Segment Start: DATA
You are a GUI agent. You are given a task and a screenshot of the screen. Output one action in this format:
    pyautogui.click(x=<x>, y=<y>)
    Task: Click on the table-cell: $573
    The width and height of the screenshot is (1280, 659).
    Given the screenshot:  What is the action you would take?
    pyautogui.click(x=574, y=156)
Segment End: DATA
_WHAT TO DO:_
Reproduce every row above line for line, without any changes.

_ANSWER BOX:_
You are a GUI agent. You are given a task and a screenshot of the screen. Output one action in this format:
    pyautogui.click(x=<x>, y=<y>)
    Task: Click on the table-cell: $573
    The width and height of the screenshot is (1280, 659).
    Given the screenshot:  What is the action you would take?
    pyautogui.click(x=574, y=156)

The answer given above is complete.